The CGI script is given the PATH_INFO and query string (QUERY_STRING) of the original request from the client; these cannot be specified in the URL path. The include variables will be available to the script in addition to the standard CGI environment.

If the script returns a Location: header instead of output, then this will be translated into an HTML anchor.

The include virtual element should be used in preference to exec cgi.

cmd
The server will execute the given string using /bin/sh. The include variables are available to the command.
fsize
This command prints the size of the specified file, subject to the sizefmt format specification. Attributes:
file
The value is a path relative to the directory containing the current document being parsed.
virtual
The value is a (%-encoded) URL-path relative to the current document being parsed. If it does not begin with a slash (/) then it is taken to be relative to the current document.
flastmod
This command prints the last modification date of the specified file, subject to the timefmt format specification. The attributes are the same as for the fsize command.
include
This command inserts the text of another document or file into the parsed file. Any included file is subject to the usual access control. If the directory containing the parsed file has the Option IncludesNOEXEC set, and the including the document would cause a program to be executed, then it will not be included; this prevents the execution of CGI scripts. Otherwise CGI scripts are invoked as normal using the complete URL given in the command, including any query string.

| COLLECTED MATERIAL |
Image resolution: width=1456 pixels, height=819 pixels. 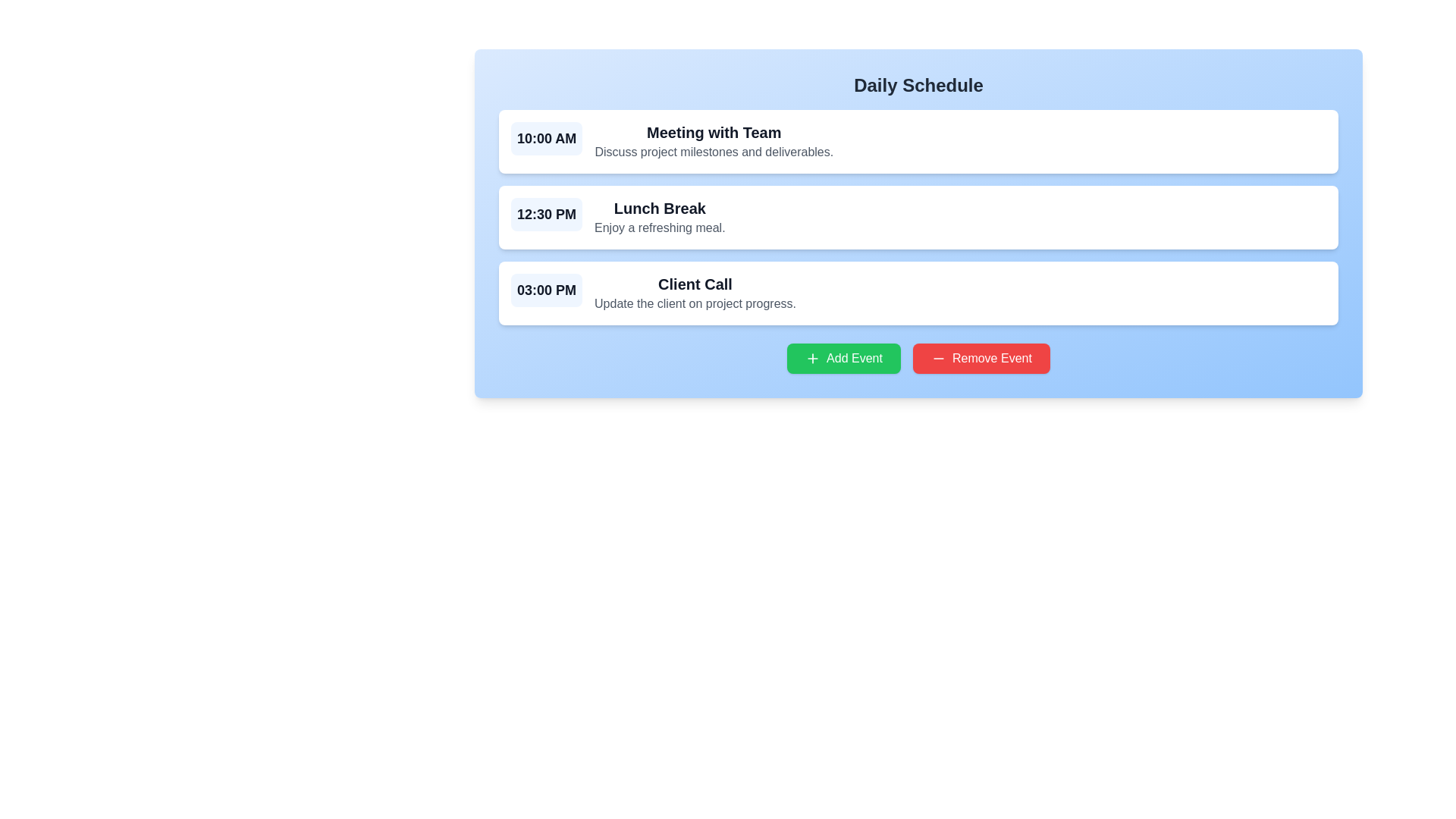 I want to click on the text label indicating the start time of the 'Client Call' event, which is the leftmost element in the 'Client Call' box and the third box from the top in the schedule list, so click(x=546, y=290).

| WORK INSTRUCTIONS |
**A)** Repeat word for word the stretch of the server-side includes text from "If the script" through "the current document.".
**B)** Carry on the server-side includes text from the point where it ends.
The material above comes from a different source than the server-side includes text.

| TASK-BY-TASK RESULTS |
**A)**
If the script returns a Location: header instead of output, then this will be translated into an HTML anchor.

The include virtual element should be used in preference to exec cgi.

cmd
The server will execute the given string using /bin/sh. The include variables are available to the command.
fsize
This command prints the size of the specified file, subject to the sizefmt format specification. Attributes:
file
The value is a path relative to the directory containing the current document being parsed.
virtual
The value is a (%-encoded) URL-path relative to the current document being parsed. If it does not begin with a slash (/) then it is taken to be relative to the current document.

**B)**
An attribute defines the location of the document; the inclusion is done for each attribute given to the include command. The valid attributes are:

file
The value is a path relative to the directory containing the current document being parsed. It cannot contain ../, nor can it be an absolute path. The virtual attribute should always be used in preference to this one.
virtual
The value is a (%-encoded) URL relative to the current document being parsed. The URL cannot contain a scheme or hostname, only a path and an optional query string. If it does not begin with a slash (/) then it is taken to be relative to the current document.

A URL is constructed from the attribute, and the output the server would return if the URL were accessed by the client is included in the parsed output. Thus included files can be nested.

printenv
This prints out a listing of all existing variables and their values. No attributes.
For example: <!--#printenv -->
Apache 1.2 and above.
set
This sets the value of a variable. Attributes:
var
The name of the variable to set.
value
The value to give a variable.

For example: <!--#set var="category" value="help" -->

Apache 1.2 and above.

SSI Environment Variables

A number of variables are made available to parsed documents.

DATE_GMT
The current date in Greenwich Mean Time.
DATE_LOCAL
The current date in the local time zone.
DOCUMENT_NAME
The filename (excluding directories) of the document requested by the user.
DOCUMENT_URI
The (%-decoded) URL path of the document requested by the user. Note that in the case of nested include files, this is not then URL for the current document.
LAST_MODIFIED
The last modification date of the document requested by the user.